(RECORDS TO USE Opens)

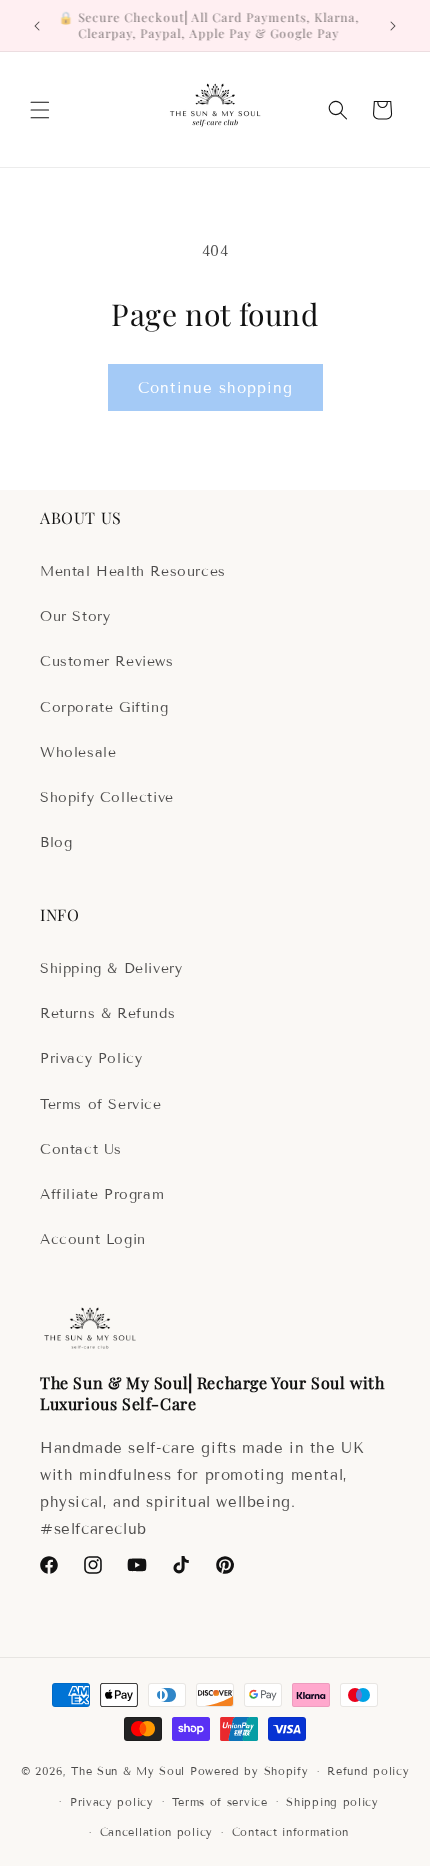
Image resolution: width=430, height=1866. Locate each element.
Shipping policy (332, 1802)
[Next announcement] (393, 26)
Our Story (75, 616)
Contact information (290, 1832)
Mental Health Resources (133, 571)
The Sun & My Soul (128, 1771)
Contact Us (81, 1149)
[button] (40, 110)
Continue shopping (215, 388)
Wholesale (78, 752)
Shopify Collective (107, 797)
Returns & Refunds (107, 1013)
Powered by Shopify (249, 1771)
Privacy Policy (91, 1058)
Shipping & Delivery (111, 968)
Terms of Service (101, 1104)
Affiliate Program (102, 1194)
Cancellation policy (156, 1832)
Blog (56, 842)
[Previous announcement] (37, 26)
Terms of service (219, 1802)
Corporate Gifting (104, 707)
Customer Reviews (107, 661)
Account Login (93, 1239)
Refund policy (368, 1771)
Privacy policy (112, 1802)
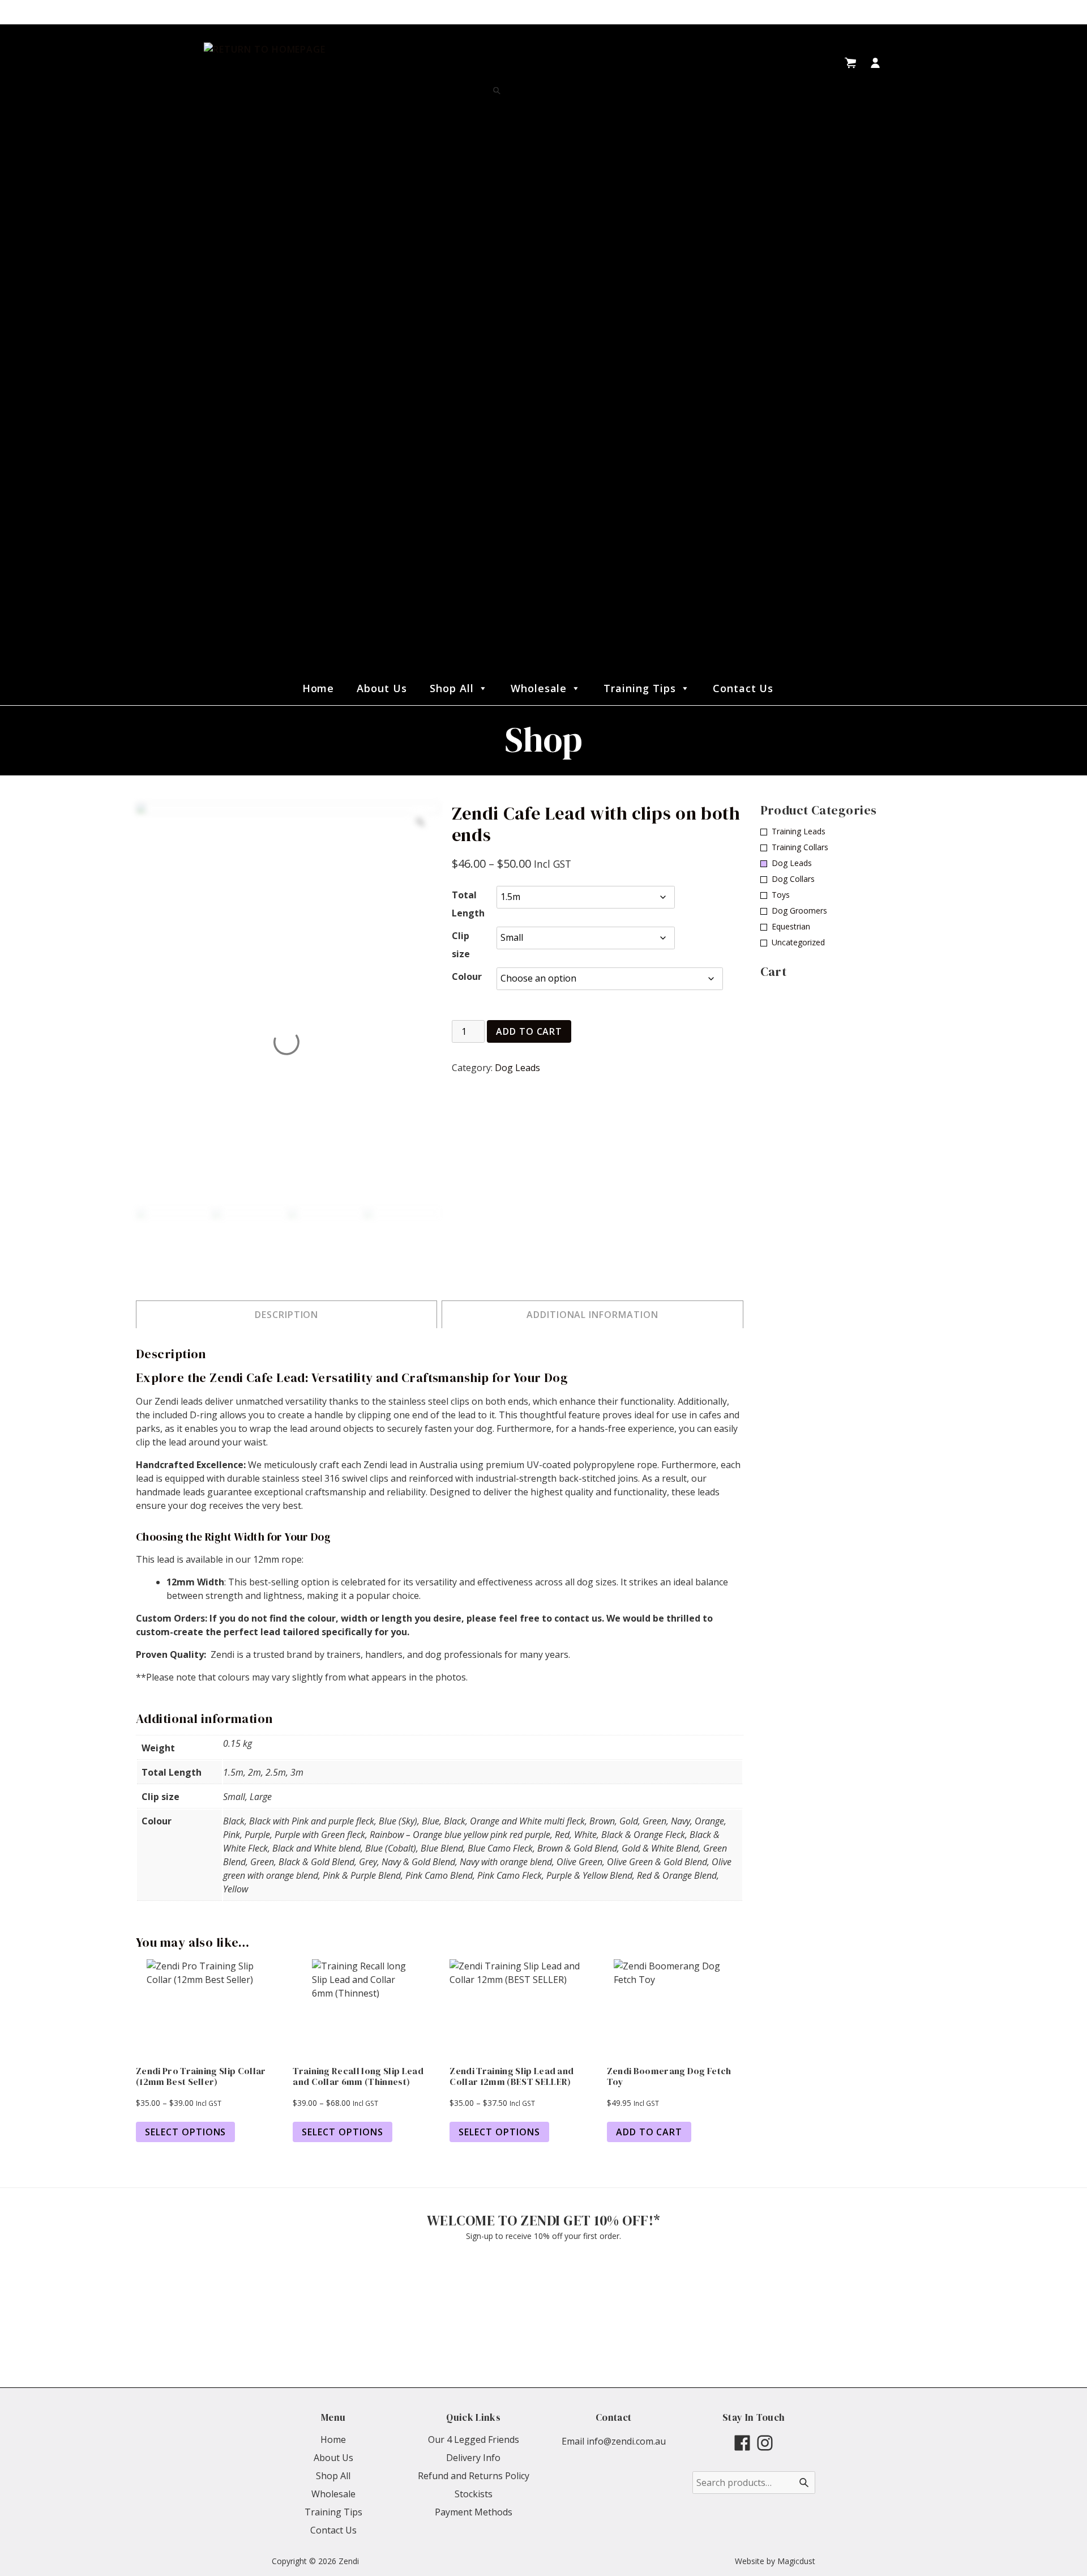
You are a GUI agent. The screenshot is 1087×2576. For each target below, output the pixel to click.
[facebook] (742, 2443)
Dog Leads (517, 1067)
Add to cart (529, 1031)
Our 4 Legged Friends (473, 2439)
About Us (382, 688)
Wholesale (539, 688)
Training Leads (798, 831)
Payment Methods (473, 2512)
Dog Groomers (799, 910)
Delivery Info (473, 2457)
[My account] (875, 63)
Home (318, 688)
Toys (781, 894)
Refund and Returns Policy (473, 2476)
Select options (185, 2132)
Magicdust (796, 2561)
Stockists (474, 2494)
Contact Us (743, 688)
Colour (467, 976)
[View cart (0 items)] (850, 63)
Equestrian (791, 926)
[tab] (286, 1314)
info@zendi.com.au (626, 2441)
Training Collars (800, 847)
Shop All (452, 688)
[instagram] (765, 2443)
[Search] (497, 91)
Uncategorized (798, 942)
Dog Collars (793, 878)
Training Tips (639, 688)
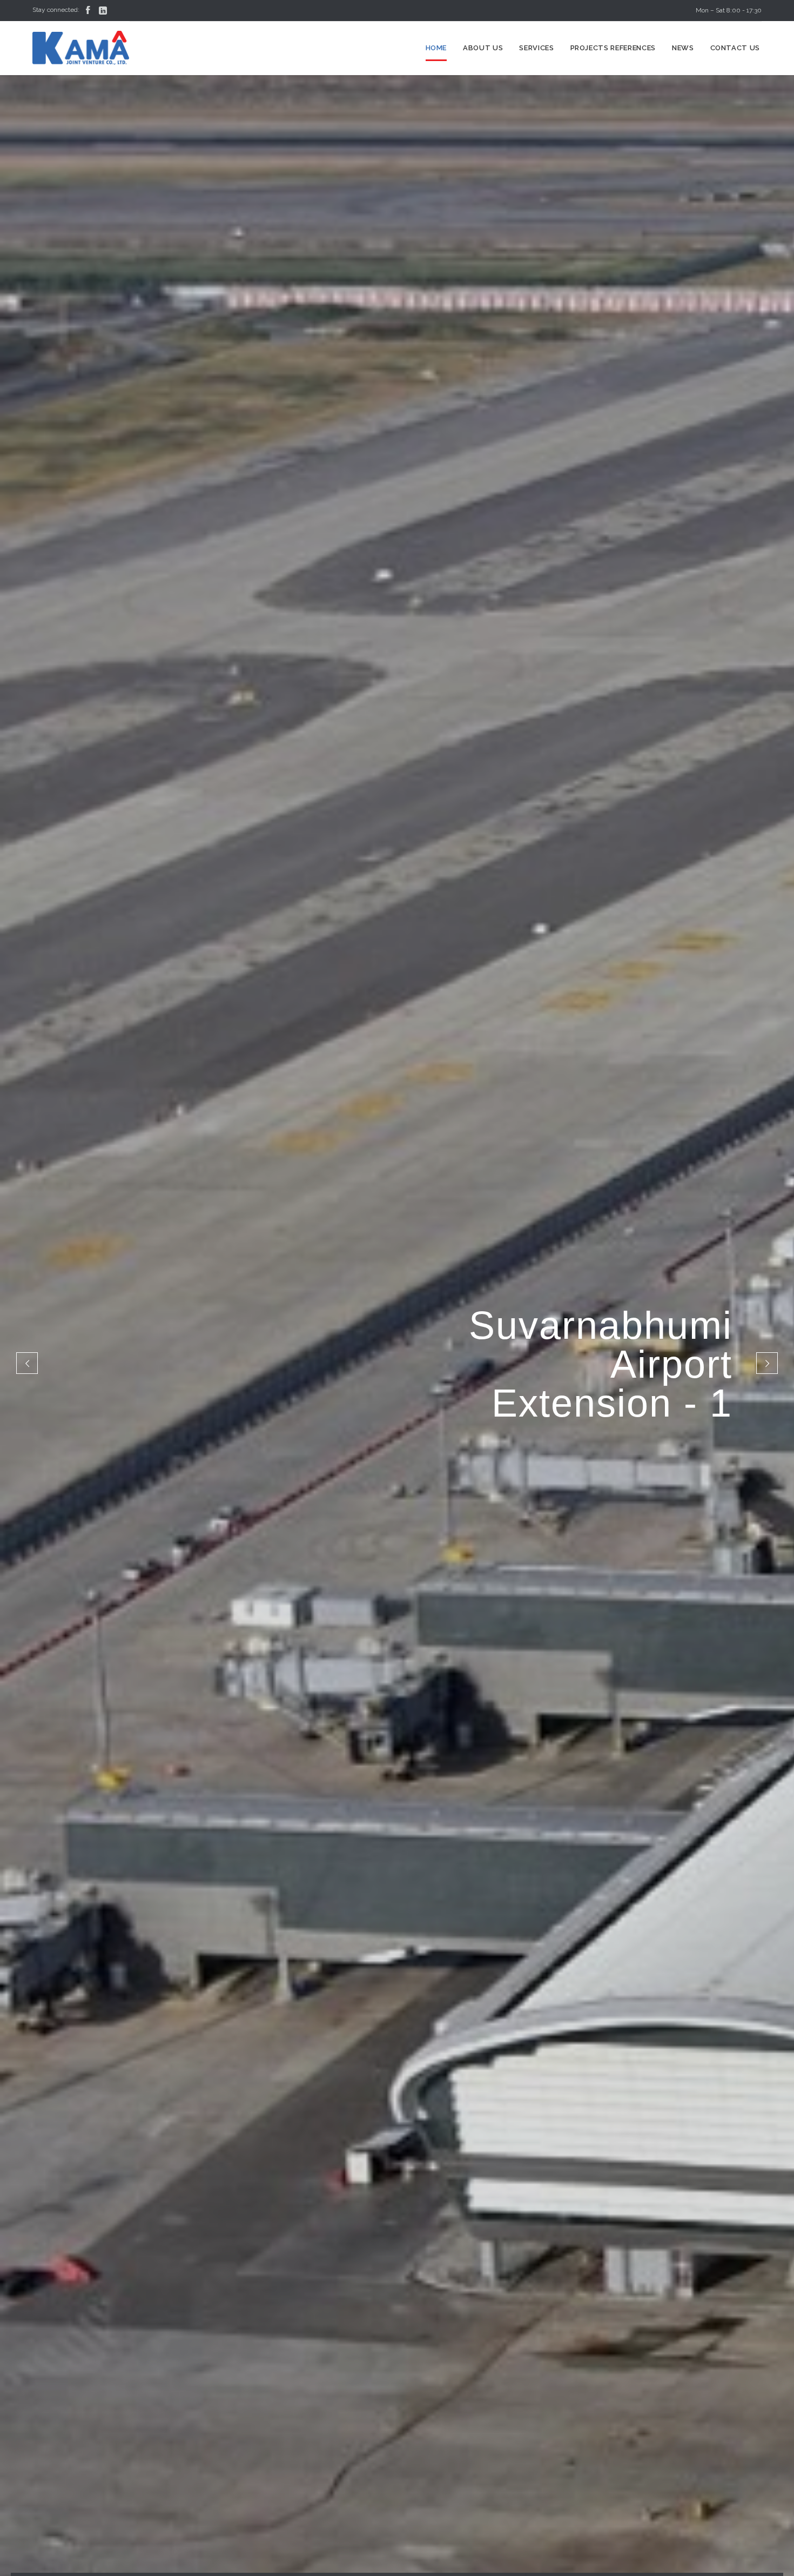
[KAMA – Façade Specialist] (81, 48)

(RECORDS TO USE Closes)

A verbatim transcription is needed of the lines above, starting at the line with "Contact Us (81, 1149)" and ending at the line with "Shipping & Delivery (111, 968)", both included, and of nothing else.

**SOLUTION FOR THIS TASK:**
Contact Us (81, 1149)
[button] (40, 110)
Continue shopping (215, 388)
Wholesale (78, 752)
Shopify Collective (107, 797)
Returns & Refunds (107, 1013)
Powered by Shopify (249, 1771)
Privacy Policy (91, 1058)
Shipping & Delivery (111, 968)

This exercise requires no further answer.